McArdle’s disease or glycogen storage disease type V is a hereditary autosomal recessive metabolic myopathy caused by the total or partial deficiency of an enzyme located in the skeletal muscles, myophosphorylase. Muscle involvement is a consistent feature, with renal involvement being less common.

We report the case of a 42-year-old male with previous acute renal failure (ARF) (creatinine 4.8mg/dl) secondary to severe rhabdomyolysis (creatine phosphokinase [CPK] 500,000IU/l) of unclear aetiology. At discharge, the patient had recovered renal function (creatinine 0.8mg/dl, glomerular filtration rate 93ml/min/1.73m2) with a decrease in CPK levels to 420IU/l (Figure 1). He reported a history of type 2 diabetes mellitus and high blood pressure, both of which were well controlled. He complained of myalgias in distal extremities from an early age and intolerance to physical exercise. During clinical follow-up, CPK levels remained high and we ruled out pharmacological and toxic aetiologies, among others. We decided, in conjunction with Neurology, to request an electromyogram, which was unremarkable, but the muscle biopsy revealed the presence of subsarcolemmal and intermyofibrillar vacuoles with positive PAS (periodic acid Schiff) material corresponding to glycogen storage, and did not reveal activity of the enzyme myophosphorylase, which confirmed the diagnosis of a myopathy, glycogen storage disease type V. The genetic study was positive for mutation PYGM T2392C in homozygosis. McArdle’s disease was the definitive diagnosis.
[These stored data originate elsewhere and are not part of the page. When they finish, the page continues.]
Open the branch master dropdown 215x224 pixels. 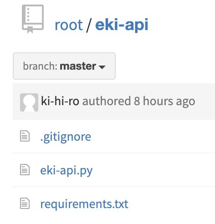click(x=64, y=66)
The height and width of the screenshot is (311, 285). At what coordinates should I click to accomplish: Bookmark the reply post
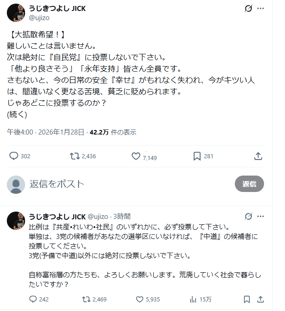coord(247,299)
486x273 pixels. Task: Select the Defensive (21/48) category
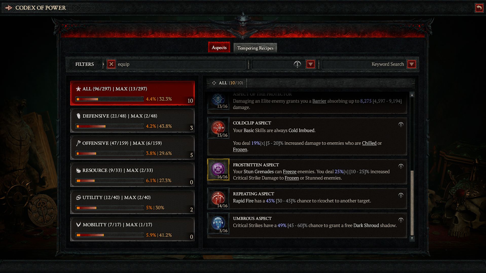(132, 121)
McArdle’s disease is an uncommon but underdiagnosed condition and its prevalence is 1/167,000.1 Symptoms appear from an early age (childhood or adolescence), although they vary according to the patient and include myalgia, muscle cramp, intolerance to exercise and muscle exhaustion when the slightest effort is exerted.1,2 Occasionally, more than one family member has the same symptoms, which is cause for clinical suspicion, but a muscle biopsy and genetic study are necessary for confirmation. Renal involvement is uncommon,2,3 although there have been reports of chronic renal failure due to tubulointerstitial nephropathy secondary to repeated episodes of rhabdomyolysis.4 Some authors describe the involvement of predisposing factors, such as previous alcohol consumption and statin use.2 Patients progress with fluctuating levels of CPK in blood, associated with muscle damage and regeneration. Severe rhabdomyolysis is uncommon, but it causes kidney damage due to the massive release of myoglobin, resulting in intratubular obstruction, acute tubular necrosis or functional impairment due to the decreased effective circulating volume caused by the retention of sodium and water in damaged myocytes.2 The presence of residual activity of muscle phosphorylase is related to mild clinical symptoms, while in the absence of this enzyme’s activity, infections and a history of vigorous physical exercise can trigger more severe rhabdomyolysis,2,3 as was the case in our patient.

General treatment focusses on improving the quality of life of these patients, adapting their daily activity through training, physiotherapy and glucose intake just before exercise, achieving a biological adaptation to McArdle’s disease.5 Some authors recommend the administration of vitamin B6 and B12 supplements, although their use has not been linked to a clear improvement of symptoms or a decreased risk of rhabdomyolysis. The indication of renal replacement therapy meets the same criteria as other ARF entities that present with massive rhabdomyolysis.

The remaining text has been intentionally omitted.